Ten years ago I left a (very) high stress job and knew that I would never again choose to be in a position where I had so little say regarding my overall well being. 

 

It was a moment of change in my life, of pushing boundaries, of prioritizing my desires. I didn’t know where it would lead, but I made a rough plan and started moving forward, figuring out the details as I went along.

Never in my wildest dreams did I expect that within a few months I would meet my future husband,  start changing the course of my life based on shared interests, and prioritize goals that were not my own. I never for a moment regret that leap of faith, but throughout this entire period I also stayed true to that decision I made so long ago; no more stress. 

Recently, however, the stress has found its way back into my life. For a few weeks now I’ve been walking around with an intermittent pit in my stomach.

I’m finding it difficult to deal with having no control over the course of our future. Of course, I will be involved in the details, but that big picture, over arching trajectory: it’s not in my hands and it is SO hard. I can make contingency plans, although they end up feeling mostly like a mental exercise without much substance.
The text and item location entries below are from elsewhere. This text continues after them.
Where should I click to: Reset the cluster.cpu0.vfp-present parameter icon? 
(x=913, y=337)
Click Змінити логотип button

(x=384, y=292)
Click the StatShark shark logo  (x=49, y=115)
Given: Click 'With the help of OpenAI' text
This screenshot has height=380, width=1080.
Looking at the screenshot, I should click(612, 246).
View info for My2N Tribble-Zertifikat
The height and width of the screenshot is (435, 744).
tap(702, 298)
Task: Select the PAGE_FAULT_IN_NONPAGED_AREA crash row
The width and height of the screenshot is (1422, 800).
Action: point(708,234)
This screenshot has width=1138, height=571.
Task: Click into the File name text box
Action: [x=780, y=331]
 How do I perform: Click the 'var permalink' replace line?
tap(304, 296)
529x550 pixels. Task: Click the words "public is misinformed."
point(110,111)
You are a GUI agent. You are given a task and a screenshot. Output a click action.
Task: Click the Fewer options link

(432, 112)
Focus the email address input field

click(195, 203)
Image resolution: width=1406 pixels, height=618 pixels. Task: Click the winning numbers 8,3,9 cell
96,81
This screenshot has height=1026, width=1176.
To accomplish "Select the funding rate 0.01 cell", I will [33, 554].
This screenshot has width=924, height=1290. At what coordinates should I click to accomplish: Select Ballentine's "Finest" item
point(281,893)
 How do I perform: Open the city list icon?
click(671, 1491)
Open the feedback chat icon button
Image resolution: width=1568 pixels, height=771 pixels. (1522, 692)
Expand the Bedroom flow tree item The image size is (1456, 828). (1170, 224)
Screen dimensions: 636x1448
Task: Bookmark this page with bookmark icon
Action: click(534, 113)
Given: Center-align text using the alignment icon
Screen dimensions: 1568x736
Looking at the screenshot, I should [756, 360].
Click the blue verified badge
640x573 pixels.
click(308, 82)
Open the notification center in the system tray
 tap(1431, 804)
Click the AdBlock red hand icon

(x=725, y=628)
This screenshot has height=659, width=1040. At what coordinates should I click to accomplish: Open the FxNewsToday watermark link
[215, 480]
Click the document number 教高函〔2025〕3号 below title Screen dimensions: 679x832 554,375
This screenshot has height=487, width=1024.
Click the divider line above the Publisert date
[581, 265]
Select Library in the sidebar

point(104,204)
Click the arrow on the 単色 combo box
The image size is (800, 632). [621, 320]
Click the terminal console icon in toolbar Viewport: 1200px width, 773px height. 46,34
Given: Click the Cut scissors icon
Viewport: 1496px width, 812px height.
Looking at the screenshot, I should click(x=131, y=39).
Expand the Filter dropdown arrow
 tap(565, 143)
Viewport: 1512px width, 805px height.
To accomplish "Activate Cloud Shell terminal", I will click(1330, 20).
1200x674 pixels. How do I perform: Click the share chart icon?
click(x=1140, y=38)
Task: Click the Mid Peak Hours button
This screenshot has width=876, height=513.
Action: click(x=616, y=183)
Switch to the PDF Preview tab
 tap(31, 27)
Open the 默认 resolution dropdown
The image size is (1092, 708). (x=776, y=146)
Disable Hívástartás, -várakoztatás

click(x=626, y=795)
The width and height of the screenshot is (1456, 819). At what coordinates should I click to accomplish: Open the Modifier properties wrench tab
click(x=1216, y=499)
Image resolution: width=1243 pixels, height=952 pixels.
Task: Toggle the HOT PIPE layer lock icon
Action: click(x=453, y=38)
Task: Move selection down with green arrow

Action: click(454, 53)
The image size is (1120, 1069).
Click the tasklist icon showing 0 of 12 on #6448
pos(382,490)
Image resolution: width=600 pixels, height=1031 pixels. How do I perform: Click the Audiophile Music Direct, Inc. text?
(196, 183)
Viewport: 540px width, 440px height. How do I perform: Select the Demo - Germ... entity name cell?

I can focus on the day to day, but sadly, I don’t find that quite enough to be truly fulfilled. I can think about myself instead of “us” but seeing as it’s difficult to separate the two that does not feel very fruitful either. 

In the meantime, I’m trying to distract myself enough to not think about it until there is a concrete plan.

I’m trying to inspire myself with new recipes, house organization projects, and enjoying the little moments with our awesome little boys. I’m finding that being proactive helps a little, but ignoring the problem helps more. That’s something I didn’t expect…hmmm.